Quote Originally Posted by pkt-zer0


Yes, but that doesn't change what the program itself does.
It does change the result.


What kind of compiler are you using? Works perfectly, compiled with g++. Static variables are zeroed out anyway, so you could just set its first three elements to '3', not bothering to include a terminating zero, and it would still work.
Visual Studio of course... And i know you'll comment that but i have my resons to restricting all my windows projects to visual C++... lol
And yes... Auto 0ed out... But when you do that, it demands that it is the same size. "333" is 4 bytes, because i'd be trying to store that 4 byte thing into a 5 byte thing, problem for compiler.



Download Links:
Links are hidden from guests. Please register to be able to view these links. First part reads a sample file, associating the characters with morse codes. Then it displays those codes appropriate for each keypress. No error checking, memory cleanup, and that sort of stuff, but you get the idea. And yes, kohlrak, it uses... pointers!
But you're not using it to store anything other than an address... And does that morse thing work for C++ also?


It depends on how it's implemented in the standard library. Most common would be to go character-by-character on the two strings, calculate the difference of the characters ASCII codes, and if it's not zero, return it, otherwise continue comparing.
The reason you can't put a string in a single variable to handle it is that C uses zero terminated strings, unlike Pascal, where the first byte of a string was its length.

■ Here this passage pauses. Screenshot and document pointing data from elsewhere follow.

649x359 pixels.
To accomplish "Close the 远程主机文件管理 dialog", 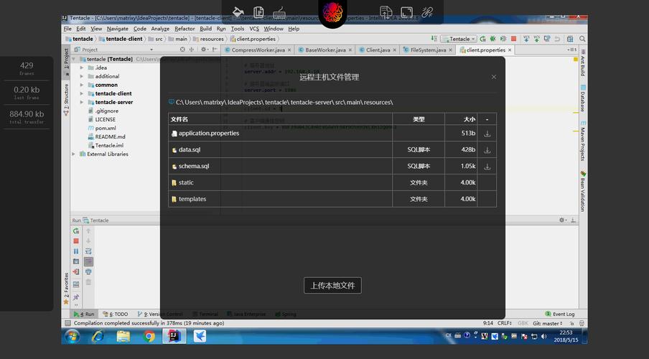I will pyautogui.click(x=494, y=77).
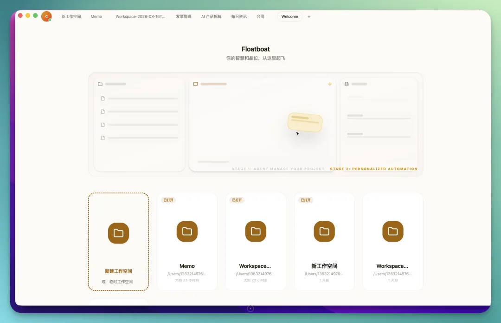This screenshot has height=323, width=501.
Task: Open a new tab with the plus icon
Action: (309, 17)
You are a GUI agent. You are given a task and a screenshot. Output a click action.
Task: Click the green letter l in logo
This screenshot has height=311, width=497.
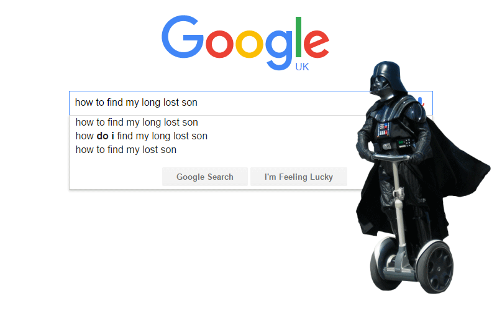point(298,37)
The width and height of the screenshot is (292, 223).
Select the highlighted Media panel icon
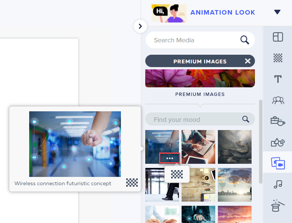pos(278,163)
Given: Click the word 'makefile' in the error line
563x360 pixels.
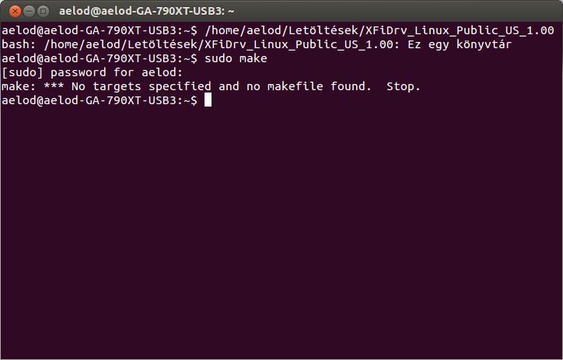Looking at the screenshot, I should click(295, 86).
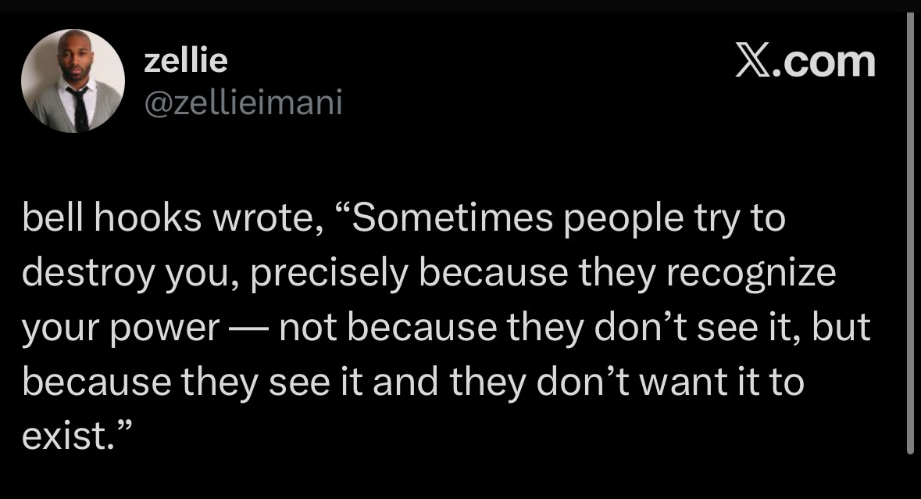Open the @zellieimani handle link
Viewport: 921px width, 499px height.
(243, 102)
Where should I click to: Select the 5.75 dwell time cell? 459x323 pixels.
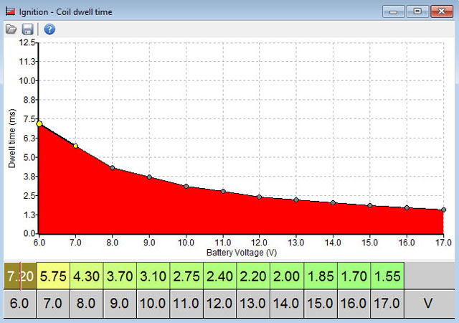point(53,275)
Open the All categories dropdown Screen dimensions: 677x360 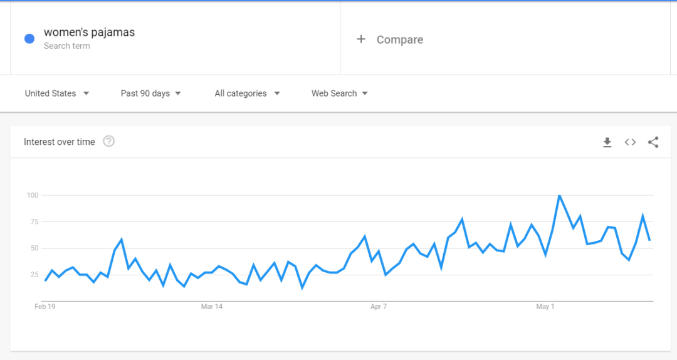coord(248,93)
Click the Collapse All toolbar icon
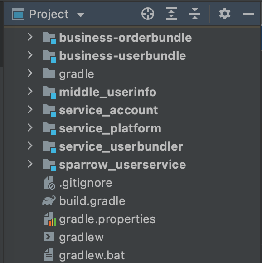 click(x=195, y=14)
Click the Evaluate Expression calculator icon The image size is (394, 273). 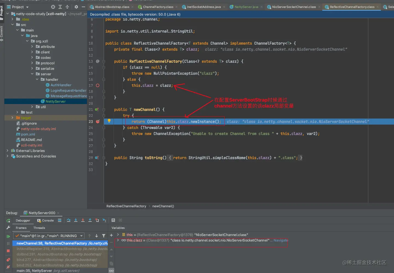[x=113, y=220]
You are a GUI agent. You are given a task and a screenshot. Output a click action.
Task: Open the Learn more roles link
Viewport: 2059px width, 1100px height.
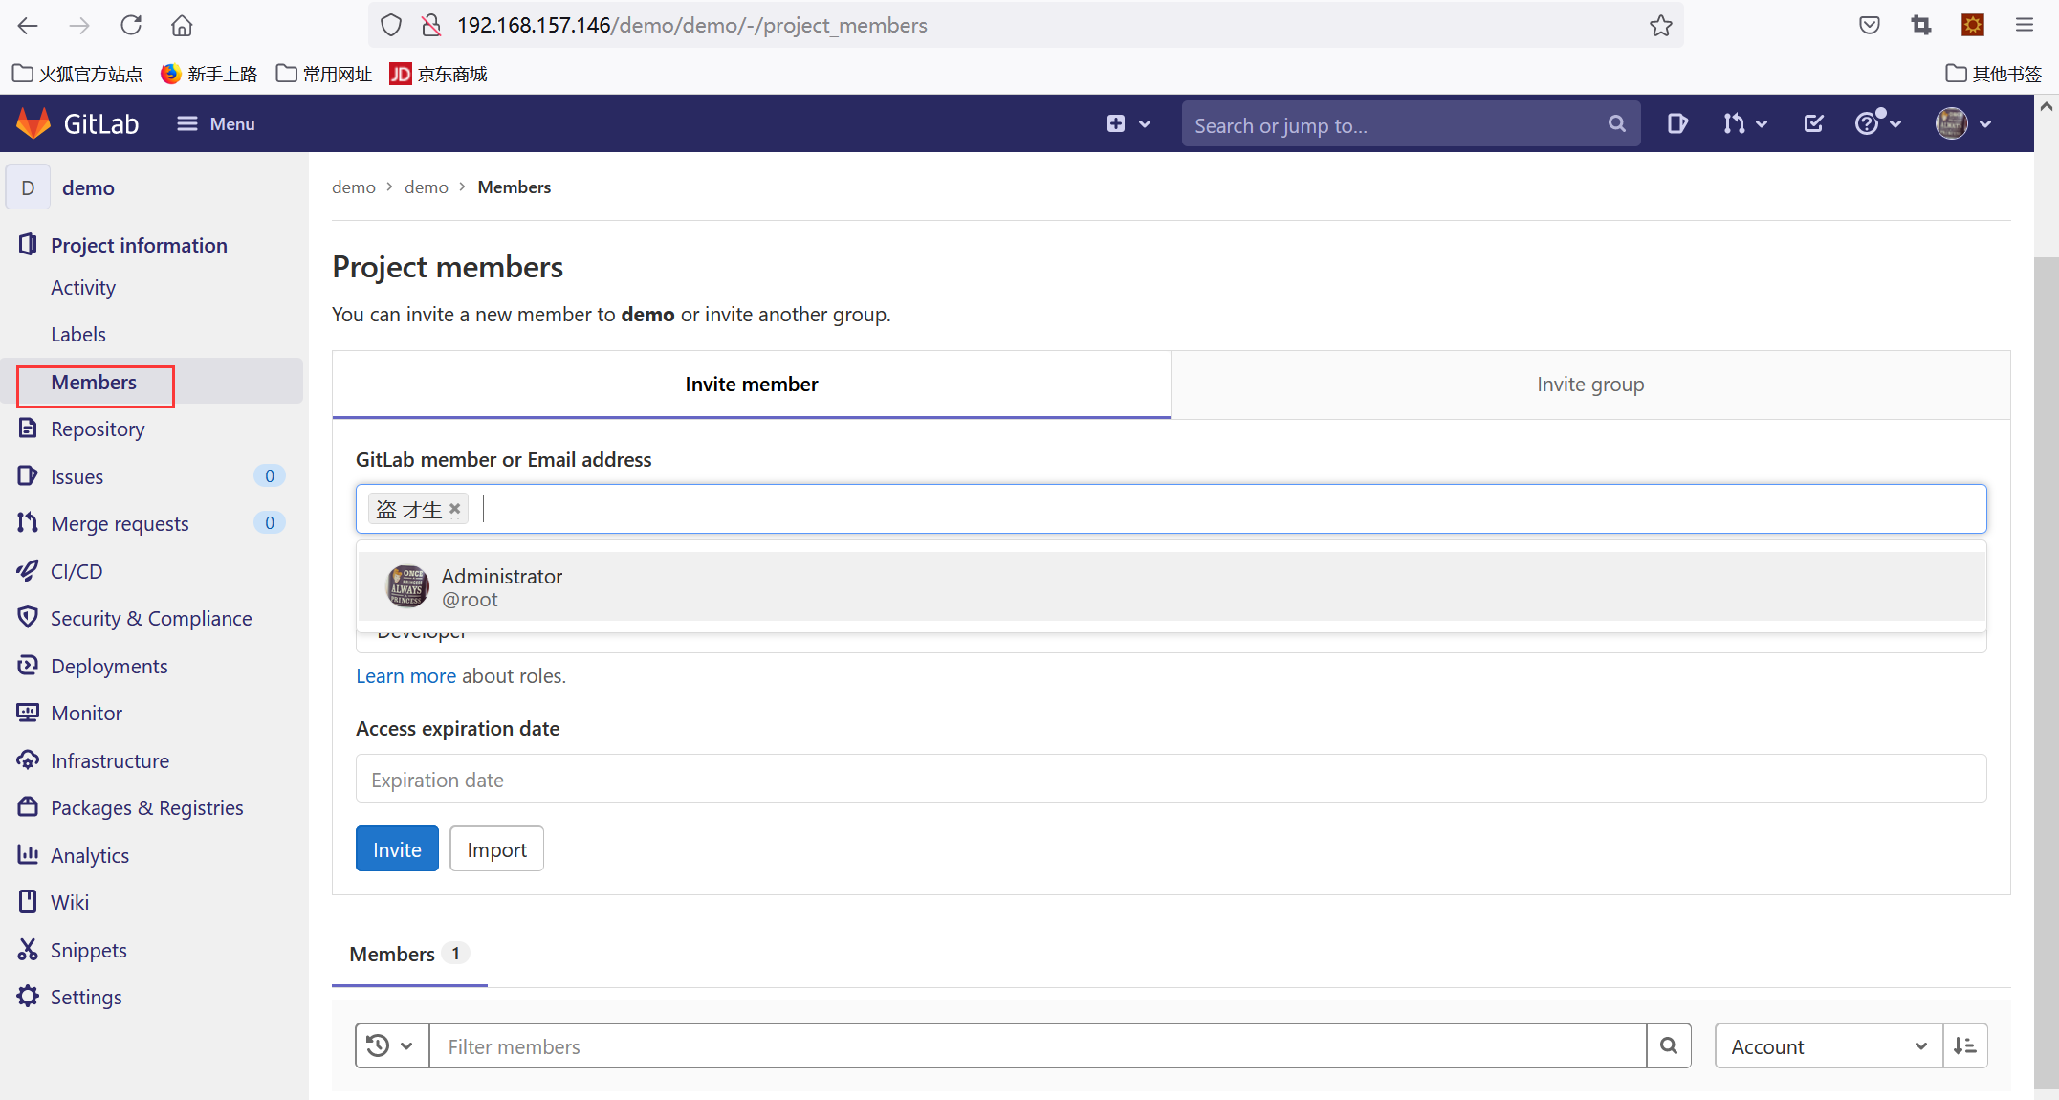coord(405,675)
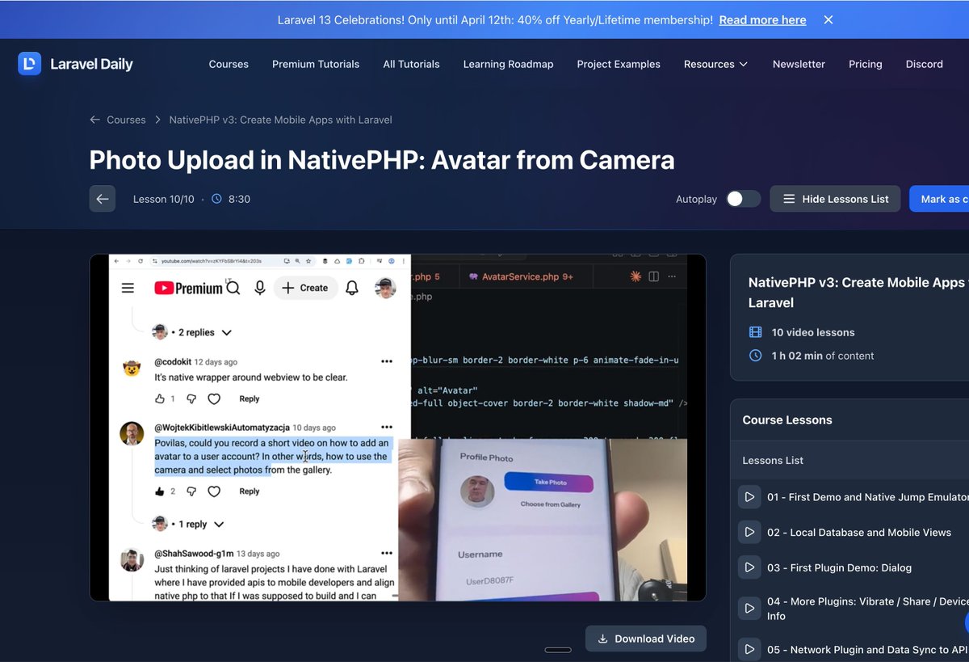The image size is (969, 662).
Task: Click the breadcrumb back arrow before Courses
Action: (x=94, y=119)
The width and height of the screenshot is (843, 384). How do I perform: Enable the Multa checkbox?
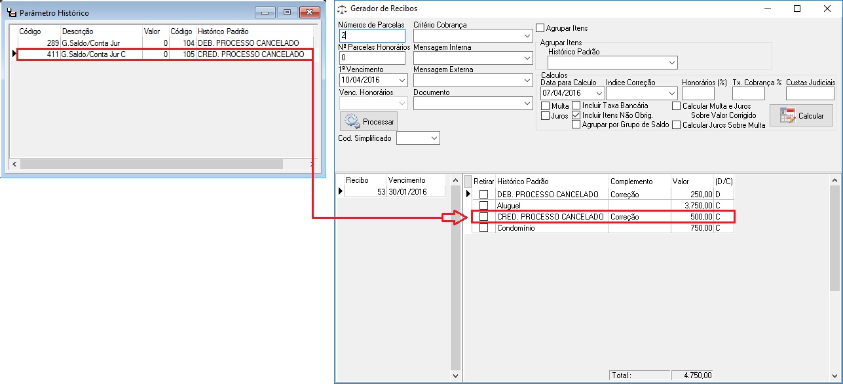click(545, 106)
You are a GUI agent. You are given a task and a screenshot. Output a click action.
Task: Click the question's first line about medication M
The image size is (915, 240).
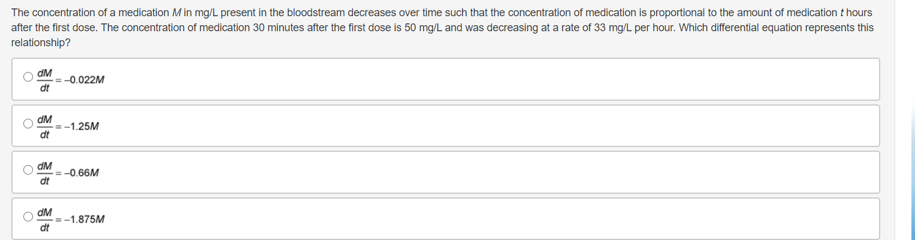click(442, 13)
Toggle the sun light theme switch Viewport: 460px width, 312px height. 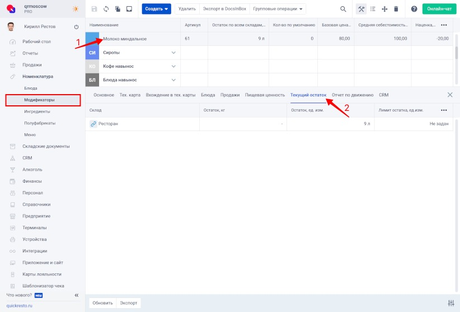76,9
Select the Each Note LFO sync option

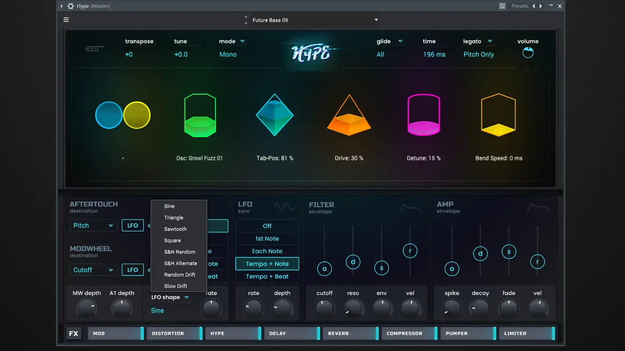point(267,251)
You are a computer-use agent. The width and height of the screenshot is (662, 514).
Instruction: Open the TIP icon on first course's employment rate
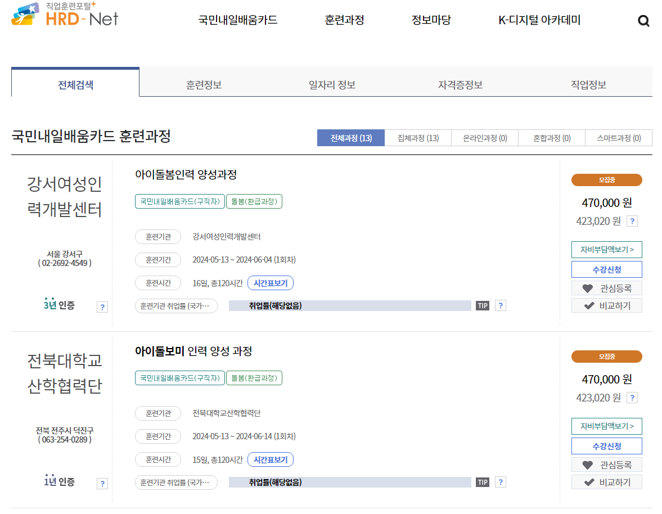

You can have arbitarily long strings in C (as in: possibly a hundred gazillion letters long), but obviously you can't have arbitarily large variables (int, long int, and the like have an implementation defined size)

Dude, i don't mean the standard library. I mean C++ itself. This can be done and checked without any of the standard library. It's an IF statement... Buuuuuuuuuuuuut... Wouldn't that take longer than one big number? One would think when they make it they'd make it so they could compare all values at once if possible.